Methods: A 12-year retrospective case ascertainment of all ICD-coded CVD deaths was performed for deaths between 1990 and 2002 in the Melbourne Collaborative Cohort Study, comprising 41,528 subjects. Categories of non-CVD codes were also examined. Stratified samples of 750 deaths were adjudicated from a total of 2,230 deaths. Expert panels of cardiologists and neurologists adjudicated deaths.
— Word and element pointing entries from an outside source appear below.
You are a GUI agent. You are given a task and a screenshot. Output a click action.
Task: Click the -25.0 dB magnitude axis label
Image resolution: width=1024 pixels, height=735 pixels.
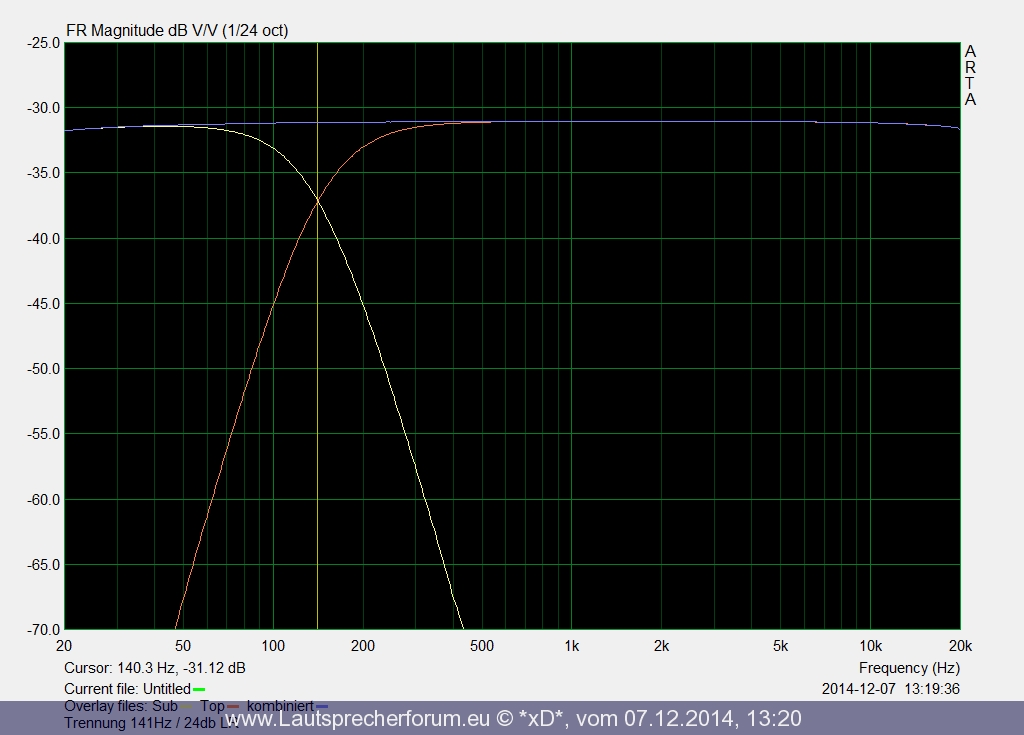[41, 43]
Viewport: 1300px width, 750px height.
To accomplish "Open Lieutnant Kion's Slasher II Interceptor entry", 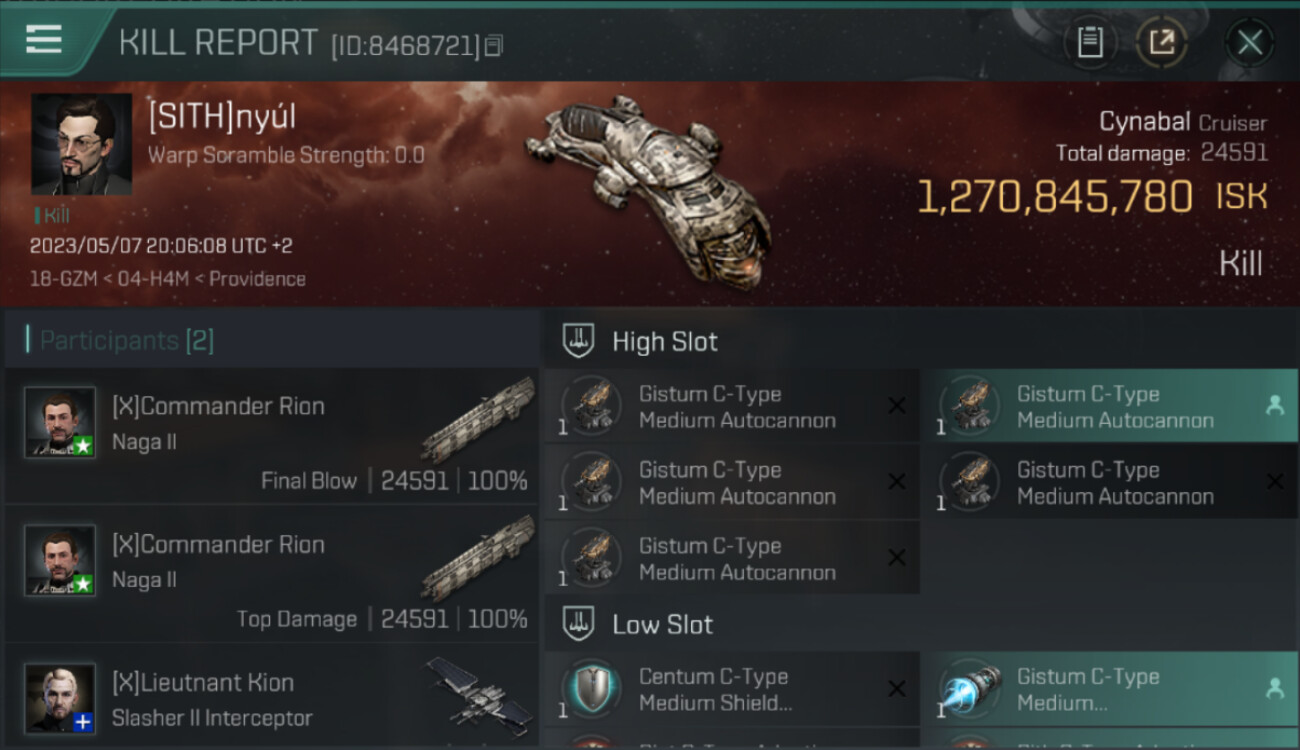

Results: Of the 750 deaths adjudicated, 582 were verified as CVD [392 coronary heart disease (CHD) and 92 stroke] and 168 non-CVD. Estimated sensitivity and specificity of national mortality codes for identifying specific causes of death were: CHD 74.2% (95% CI: 69.8–78.5%) and 97.6% (96.0–99.2%), respectively; myocardial infarction 59.9% (50.9–69.0%) and 94.2% (92.4–96.0%), respectively; haemorrhagic stroke 58.9% (46.0–71.7%) and 99.8% (99.4–100.0%), respectively and; ischaemic stroke 38.7% (20.5–56.9%) and 99.9% (99.6–100.0%), respectively. Misclassification was most common for deaths with primary ICD codes for endocrine-metabolic and genito-urinary diseases.

Conclusions: National mortality coding under-estimated the true proportion of CHD and stroke deaths in the cohort by 13.6% and 50.8%, respectively.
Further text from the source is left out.